Received date: 2018-06-05

  Online published: 2019-02-01

摘要

苯基乳酸(phenyllactic acid, PLA)是一种重要的有机酸,广泛应用于食品、医药、化妆品等领域。通过构建D-乳酸脱氢酶重组大肠杆菌BL21(DE3)/pET28a-ldh D利用全细胞催化合成D-苯基乳酸。对重组大肠杆菌的诱导及转化条件进行了优化,最终确定了最佳的诱导条件:OD600=0.8时,添加IPTG至终浓度为0.2 mmol/L,在25 ℃下诱导4 h;最佳的转化条件:pH 7.0磷酸缓冲液,13 g/L苯丙酮酸钠,5 g/L葡萄糖,30 g/L菌体(干重),37 ℃,200 r/min,转化2 h。在最优的条件下,苯基乳酸的产物浓度达到5.2 g/L,产率为40%。该文还探索了苯丙酮酸钠与葡萄糖分批添加对苯基乳酸合成的影响,并初步得到了最佳工艺,经3 h转化,苯基乳酸产物质量浓度和产率分别提高到7.38 g/L和52.7%,显示了较好的应用前景,也为后续酶的改造奠定了基础。

本文引用格式

鲍志伟 , 苏晓 , 杨柳婷 , 陈耀 , 罗希 , 付永前 , 孙小龙 . 重组大肠杆菌全细胞合成D-苯基乳酸[J]. 食品与发酵工业, 2019 , 45(1) : 49 -53 . DOI: 10.13995/j.cnki.11-1802/ts.017960

Abstract

Phenyllactic acid is an important organic acid that has been widely used in foods, pharmaceuticals, cosmetics and other fields. D-phenyllactic acid was catalytically synthesized by whole cells through constructing recombinant Escherichia coli BL21 (DE3)/pET28a-ldh D. The induction and transformation conditions were optimized and determined as follows: IPTG was added to a final concentration of 0.2 mmol/L when OD600 reached 0.8 and cells were induced at 25 ℃ for 4 h. The optimal transformation conditions were as follows: using pH=7.0 phosphate buffer, 13 g/L sodium phenylpyruvate, 5 g/L glucose, 30 g/L cells (dry weight), at 37 ℃ and 200 r/min for 2 h.

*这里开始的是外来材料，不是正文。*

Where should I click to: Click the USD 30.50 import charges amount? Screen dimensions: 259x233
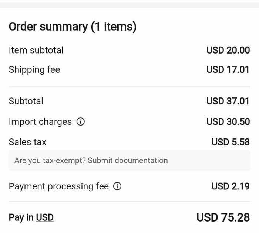[x=228, y=122]
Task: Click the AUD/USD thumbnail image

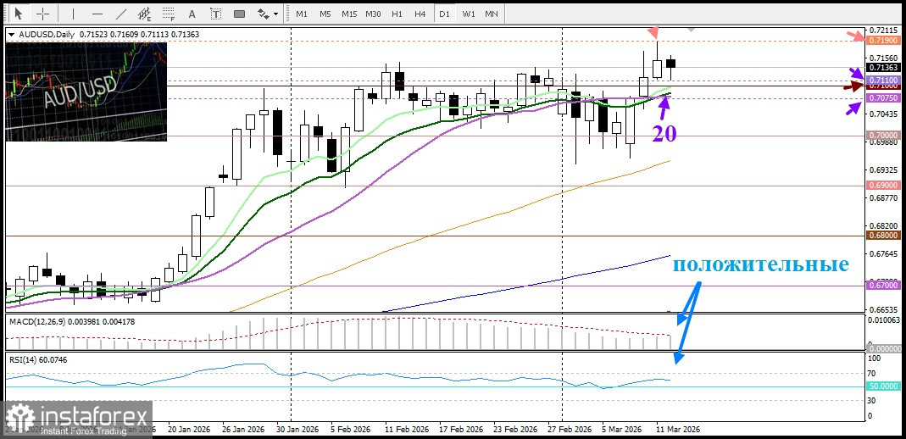Action: (x=86, y=91)
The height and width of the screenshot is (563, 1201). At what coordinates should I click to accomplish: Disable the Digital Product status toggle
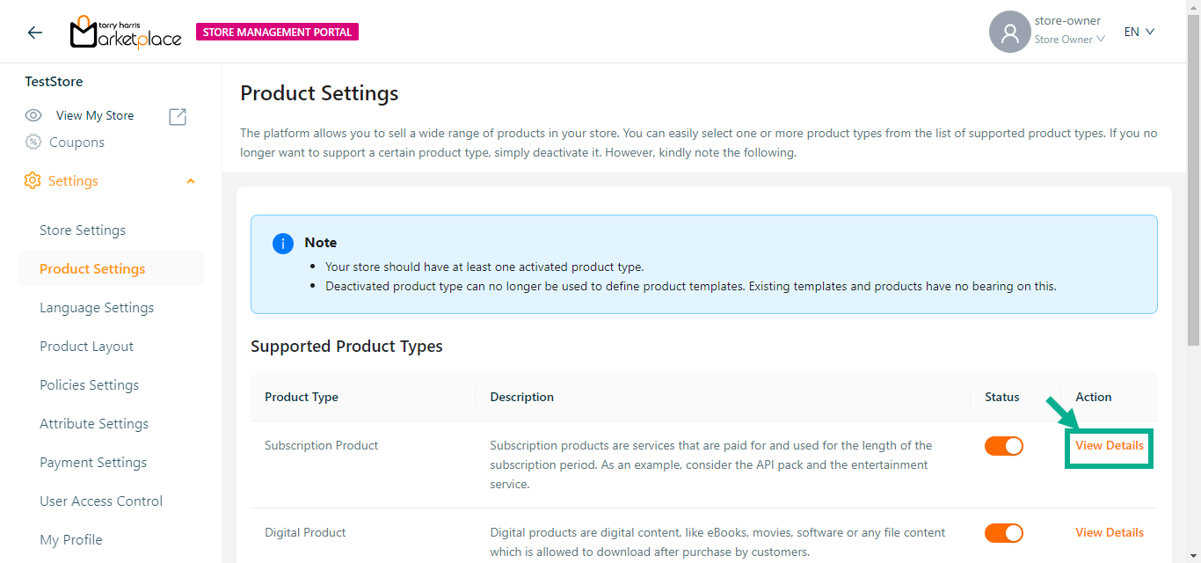coord(1003,533)
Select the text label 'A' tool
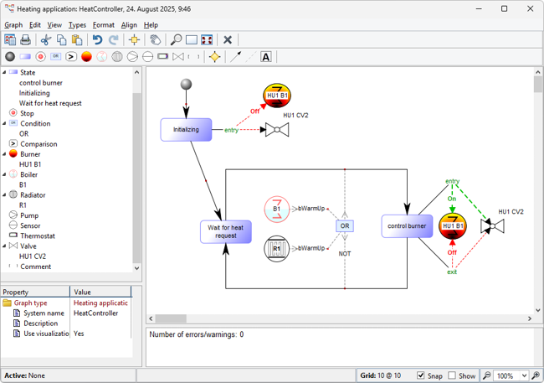The width and height of the screenshot is (544, 383). point(266,57)
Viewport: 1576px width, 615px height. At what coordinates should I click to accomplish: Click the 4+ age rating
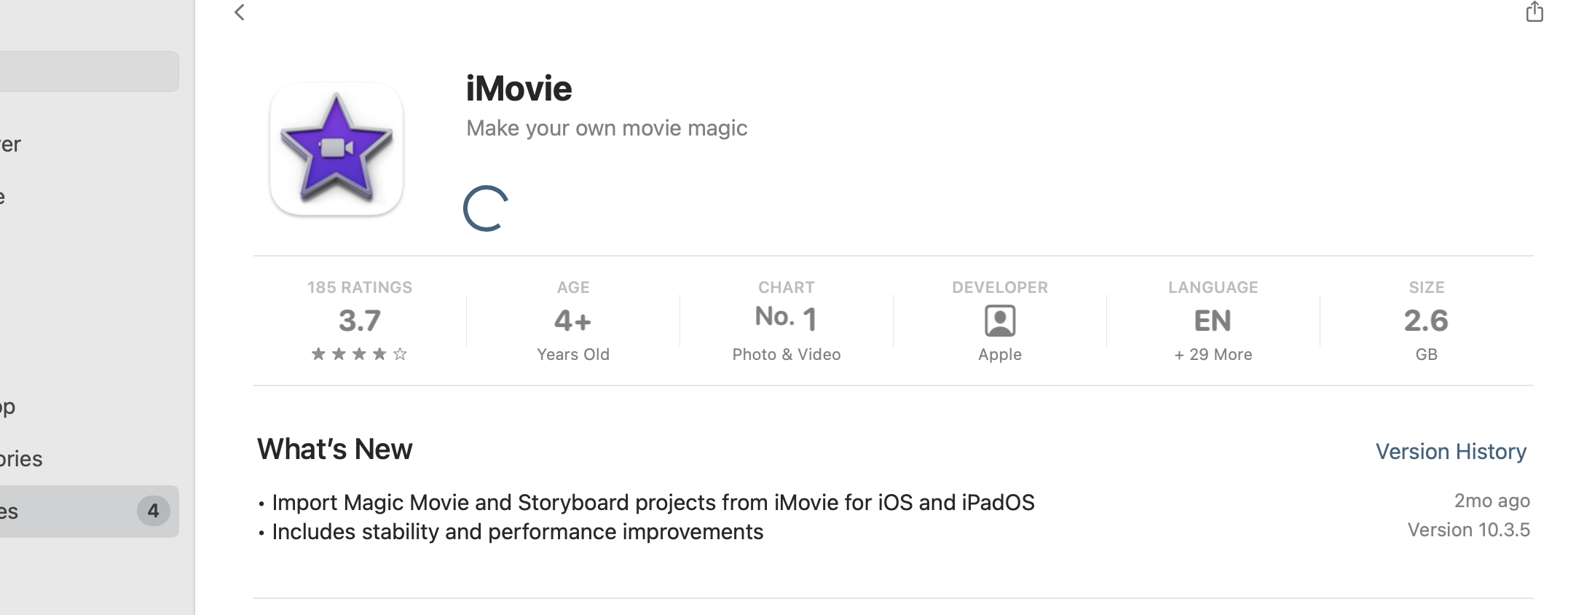point(573,321)
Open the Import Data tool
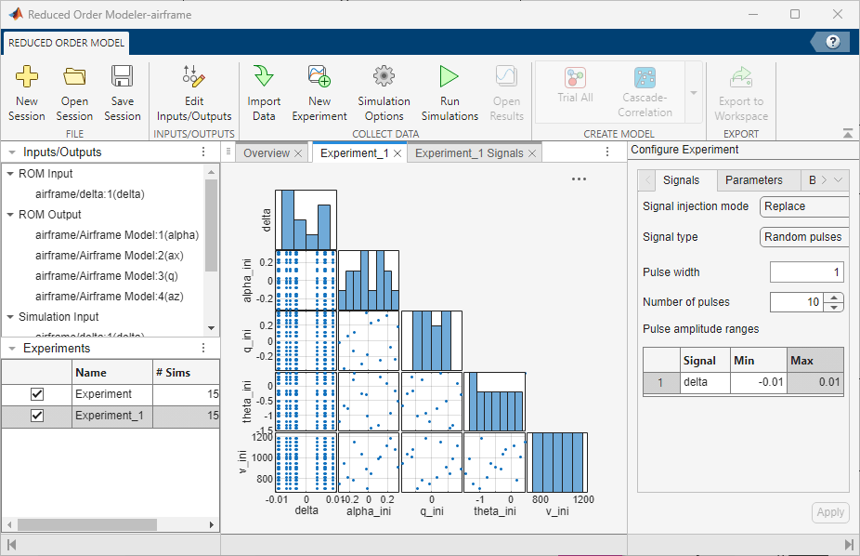The height and width of the screenshot is (556, 860). (263, 90)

Under the optimal conditions, phenyllactic acid accumulated up to 5.2 g/L and the yield was 40%. Effects of fed-batch process using sodium pyruvate and glucoase on phenyllactic acid synthesis were explored, and the best processing scheme was obtained. After 3 h of conversion, the concentration of D-phenyllactic and its yield increased to 7.38 g/L and 52.7%, respectively. This study showed that the process of whole cell transformation for D-phenyllactic acid synthesis had good application prospects, which laid a foundation for subsequent enzymatic modification.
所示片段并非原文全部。